2 Data Pre-processing

Let \(\mathbf {x}_1,\ldots ,\mathbf {x}_m\) be a set of m objects where \(\mathbf {x}_i\) is a n-dimensional vector on \(\mathbb {R}^n\). In practice, \(\mathbf {x}_i\) contains the variables corresponding to p measurements made on the ith recording of some features on the phenomenon under study. Then data will be denoted by an m by n data matrix \(\mathbf {x}=(x_{ij})\). Before applying of any clustering or dimensionality reduction algorithm, a preprocessing step is necessary in order to reduce the effect of the outliers and prepare the data for a better and more faithful analysis. In the context of dimensionality reduction of document-term data, different normalization methods are available which increase the performance of such methods e.g. TF-IDF, mutual information or \(\chi ^2\) normalization.
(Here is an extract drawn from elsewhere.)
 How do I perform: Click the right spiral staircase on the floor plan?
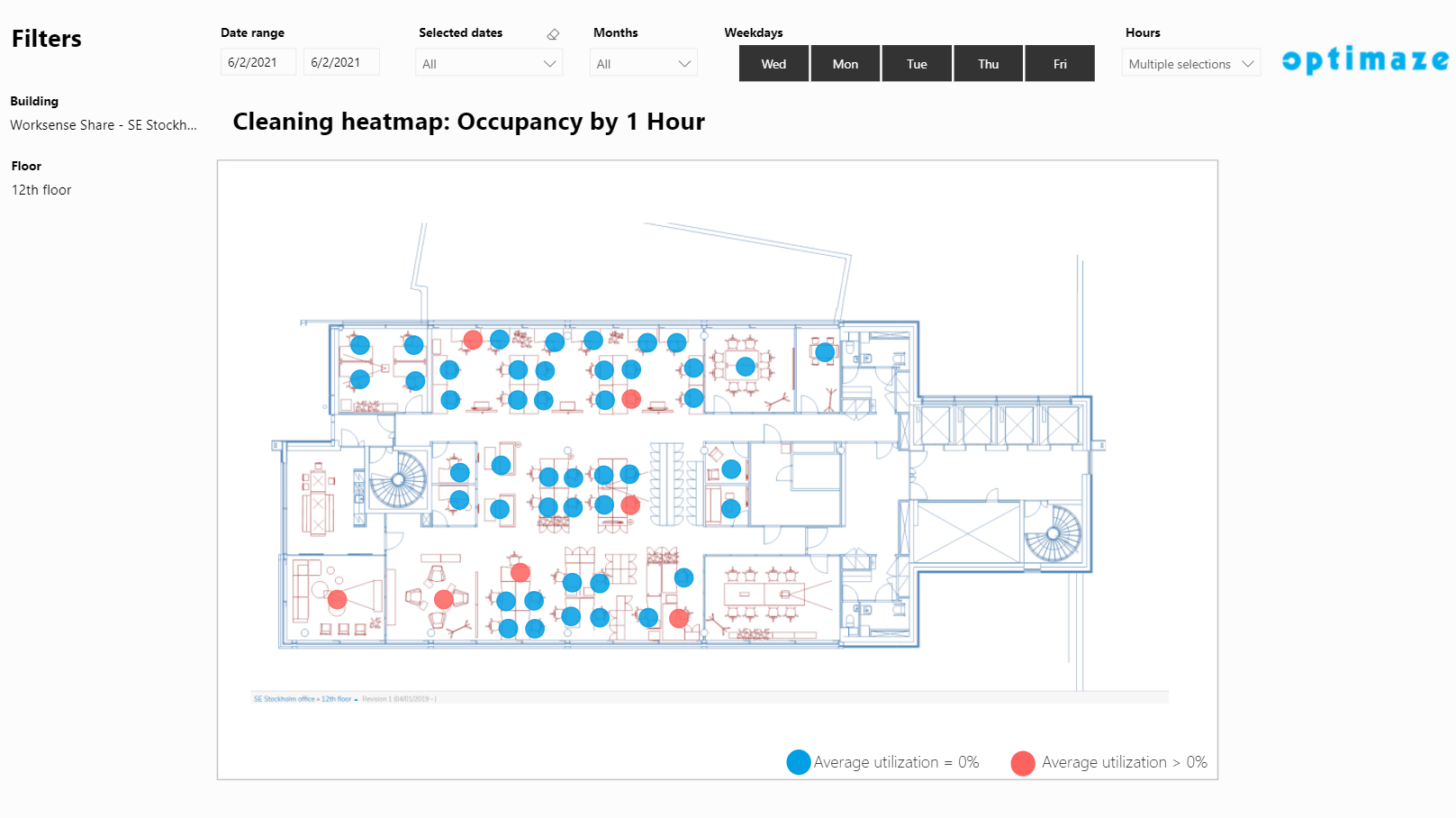1053,534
While this type of normalizations is not widely employed for deep neural networks, the use of TF-IDF normalization followed by centering, yields good results. On the other hand it is shown in [9] that the other types of normalizations could contribute to the deep architectures to work better and that consists in (1) centering (2) applying KL-Expansion or PCA (3) using covariance equalization. The two steps (2) and (3) can be combined by applying a PCA with whitening; see for instance [10]. As the networks learn the fastest from the most unexpected sample, it is recommended to choose a sample at each iteration which is the most unfamiliar to the system [9]. In order to rely on this hypothesis, after the normalization step above, training data are shuffled to ensure that the successive examples are not drawn from the same class. Finally we train the deep auto-encoder as a pretraining step demonstrated in [11], by considering each layer separately as a simple auto-encoder. The activations of a layer below become the input for the next layer as in Fig. 2. In each layer we add some noise to the data by replacing randomly \(30\%\) of the data by zeros, a procedure called corruption or denoising. With this approach, we approximate the performance of RBMs with a lower cost in terms of complexity.

Fig. 2.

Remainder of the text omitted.